Pathwise guessing in categorical time series with unbounded alphabets
Chazottes, Gallo, Takahashi
The following learning problem arises naturally in various applications: Given a finite sample from a categorical or count time series, can we learn a function of the sample that (nearly) maximizes the probability of correctly guessing the values of a given portion of the data using the values from the remaining parts? Unlike classical approaches in statistical inference, our approach avoids explicitly estimating the conditional probabilities.
We propose a non-parametric guessing function with a learning rate independent of the alphabet size. Our analysis focuses on a broad class of time series models that encompasses finite-order Markov chains, some hidden Markov chains, Poisson regression for count processes, and one-dimensional Gibbs measures.
We provide a margin condition that controls the rate of convergence for the risk. Additionally, we establish a minimax lower bound for the convergence rate of the risk associated with our guessing problem. This lower bound matches the upper bound achieved by our estimator up to a logarithmic factor, demonstrating its near-optimality.
academic
Pathwise guessing in categorical time series with unbounded alphabets
This paper investigates a learning problem that naturally arises in various applications: given a finite sample of a categorical or count time series, can one learn a sample function that (approximately) maximizes the probability of correctly guessing the value of a given portion of data using the remaining data? Unlike classical statistical inference methods, the proposed approach avoids explicit estimation of conditional probabilities. The authors present a nonparametric guessing function with learning rates independent of alphabet size, with analysis covering a broad class of time series models including finite-order Markov chains, certain hidden Markov chains, Poisson regression for counting processes, and one-dimensional Gibbs measures.

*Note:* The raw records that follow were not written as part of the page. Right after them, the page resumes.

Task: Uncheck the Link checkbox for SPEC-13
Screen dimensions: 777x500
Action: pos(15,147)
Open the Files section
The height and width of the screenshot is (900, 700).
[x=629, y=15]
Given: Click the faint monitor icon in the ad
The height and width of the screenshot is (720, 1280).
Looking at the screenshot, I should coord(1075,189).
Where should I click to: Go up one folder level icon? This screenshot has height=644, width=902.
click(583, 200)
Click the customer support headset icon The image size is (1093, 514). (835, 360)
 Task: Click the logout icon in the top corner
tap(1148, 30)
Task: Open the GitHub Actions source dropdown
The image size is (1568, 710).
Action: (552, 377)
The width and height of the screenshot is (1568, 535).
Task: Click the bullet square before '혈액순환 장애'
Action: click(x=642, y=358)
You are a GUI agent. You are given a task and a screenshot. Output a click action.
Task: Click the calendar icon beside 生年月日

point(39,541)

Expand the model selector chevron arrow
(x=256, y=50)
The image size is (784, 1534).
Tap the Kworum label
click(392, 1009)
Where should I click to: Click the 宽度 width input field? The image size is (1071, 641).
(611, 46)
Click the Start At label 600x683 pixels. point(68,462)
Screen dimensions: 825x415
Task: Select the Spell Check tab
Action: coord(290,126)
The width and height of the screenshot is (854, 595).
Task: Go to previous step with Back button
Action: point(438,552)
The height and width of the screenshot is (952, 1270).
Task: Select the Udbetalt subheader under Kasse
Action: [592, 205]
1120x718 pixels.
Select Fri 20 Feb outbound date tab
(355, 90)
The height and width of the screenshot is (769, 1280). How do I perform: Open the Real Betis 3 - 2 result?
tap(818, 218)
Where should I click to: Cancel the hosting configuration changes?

Practical Applications: Prediction and interpolation are fundamental problems in science with widespread applications in categorical time series, particularly in the context of large language models, which can be viewed as categorical time series models with large alphabets.
Limitations of Traditional Methods:
Classical methods rely on pointwise estimation of all transition probabilities
When alphabet size is large or transition probabilities are small, guessing becomes difficult
Accurate estimation of rare events requires large amounts of data, which is impractical
Traditional approaches may struggle to estimate probabilities of all possible transitions in large alphabet cases
Existing Challenges:
Both alphabet size and dependency order are typically high
Need to handle models with unbounded dependencies and alphabet sizes
Conventional methods may be inefficient for large alphabet scenarios
The authors propose a more practical approach: focusing on the most likely events, i.e., predicting the most probable outcomes while assigning less weight to rare, unlikely events. This approach is particularly suitable for handling sequences with large or infinite symbol sets.
Proposes a nonparametric guessing function: Learning rate independent of alphabet size, applicable to a broad class of categorical time series
Establishes a theoretical framework: Applicable to arbitrary alphabet sizes, relaxing constraints on memory or order
Provides margin conditions: Controlling convergence rates of risk
Establishes minimax lower bounds: Proving approximate optimality of the proposed estimator, with lower and upper bounds matching up to logarithmic factors
First consideration of infinite alphabet case: Important when alphabet size has no prior upper bound or grows with sample size
Given two independent and identically distributed process copies (Xj)j∈Z and (Yj)j∈Z, the goal is to predict values on the guessing set G using information from dataset D.
For Markov chains with state space A and transition matrix Q, the condition simplifies to the Dobrushin ergodic coefficient:
d(Q):=supa,b∈A∥Q(a,⋅)−Q(b,⋅)∥TV<1
The paper cites 26 relevant references spanning multiple fields including Markov chain theory, statistical learning theory, dynamical systems, and probability theory, providing solid theoretical foundations for this work.